Another reason I want to visit Madagascar is my fascination with Malagasy, the language spoken on the island. Malagasy, unlike the languages of mainland Africa, is descended from Indonesian. Imagine that, at some point in the distant past, folks from Indonesia may have set off on a journey of more than 4,500 miles across the Indian Ocean. (I know, I know, Smartypants, those original inhabitants could have hopscotched around the edges of the ocean, landing in India, the Arabian Peninsula and East Africa. Since we don’t know for sure, let me dream of Indonesian explorers in outrigger canoes traversing a transoceanic route.) However Malagasy got to Madagascar, the language contains some of the most beautiful, insightful and downright strange proverbs. For example:

“If it is not a boy it will be a girl,” says the fortune-teller.

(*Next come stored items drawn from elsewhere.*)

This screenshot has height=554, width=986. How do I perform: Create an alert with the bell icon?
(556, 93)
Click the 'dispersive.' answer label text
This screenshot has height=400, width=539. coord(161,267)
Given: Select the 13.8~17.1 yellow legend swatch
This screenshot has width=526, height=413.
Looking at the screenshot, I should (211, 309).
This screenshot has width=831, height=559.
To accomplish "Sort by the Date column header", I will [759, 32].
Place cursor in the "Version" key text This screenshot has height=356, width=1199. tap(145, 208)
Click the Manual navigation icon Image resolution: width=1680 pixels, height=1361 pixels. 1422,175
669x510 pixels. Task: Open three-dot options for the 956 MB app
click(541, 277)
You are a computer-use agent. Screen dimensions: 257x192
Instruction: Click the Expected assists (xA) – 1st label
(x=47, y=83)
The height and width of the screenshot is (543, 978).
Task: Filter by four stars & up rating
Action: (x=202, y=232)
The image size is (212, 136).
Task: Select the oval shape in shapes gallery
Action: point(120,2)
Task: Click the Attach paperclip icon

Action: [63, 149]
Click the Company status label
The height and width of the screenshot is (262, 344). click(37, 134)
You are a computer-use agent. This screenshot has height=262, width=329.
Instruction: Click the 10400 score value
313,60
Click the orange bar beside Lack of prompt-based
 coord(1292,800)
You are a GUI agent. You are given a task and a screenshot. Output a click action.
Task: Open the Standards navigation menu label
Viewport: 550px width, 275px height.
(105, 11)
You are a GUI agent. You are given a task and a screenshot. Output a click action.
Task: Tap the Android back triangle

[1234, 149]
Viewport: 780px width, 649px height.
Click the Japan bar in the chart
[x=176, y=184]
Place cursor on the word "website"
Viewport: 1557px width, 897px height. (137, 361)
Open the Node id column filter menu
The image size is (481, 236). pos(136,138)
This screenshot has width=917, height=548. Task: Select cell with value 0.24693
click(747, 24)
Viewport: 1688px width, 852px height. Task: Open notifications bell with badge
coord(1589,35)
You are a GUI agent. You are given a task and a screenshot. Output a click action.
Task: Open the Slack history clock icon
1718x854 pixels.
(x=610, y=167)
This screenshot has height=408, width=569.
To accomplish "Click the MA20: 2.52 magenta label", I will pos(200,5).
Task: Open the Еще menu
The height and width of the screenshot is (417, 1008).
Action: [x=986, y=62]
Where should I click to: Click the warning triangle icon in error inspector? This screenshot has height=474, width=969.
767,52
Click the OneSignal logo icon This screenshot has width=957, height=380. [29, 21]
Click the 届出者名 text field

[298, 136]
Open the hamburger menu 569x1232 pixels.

A canoe does not know who is king. When it turns over, everyone gets wet.

Disgraced like a man whose own pet bites him.

A chicken that hatches a crocodile’s eggs is looking for trouble.

Don’t be so much in love that you can’t tell when it’s raining.

Don’t take a second mouthful before you have swallowed the first.

Don’t think there are no sharks because the water is calm.

From all the fish in the pot you can only make one soup.

Govern a country as you would roast a crocodile on a spit.

A starving crocodile is never pleasant.

Advice is a stranger; if he’s welcome he stays for the night; if not, he leaves the same day.

An egg does not fight a rock.

As long as the mouse keeps still you can be sure that the cat stays on guard.

Be like the mouth and the hand: when the hand is hurt the mouth blows on it, when the mouth is hurt the hand rubs it.

By getting angry, you show you are wrong.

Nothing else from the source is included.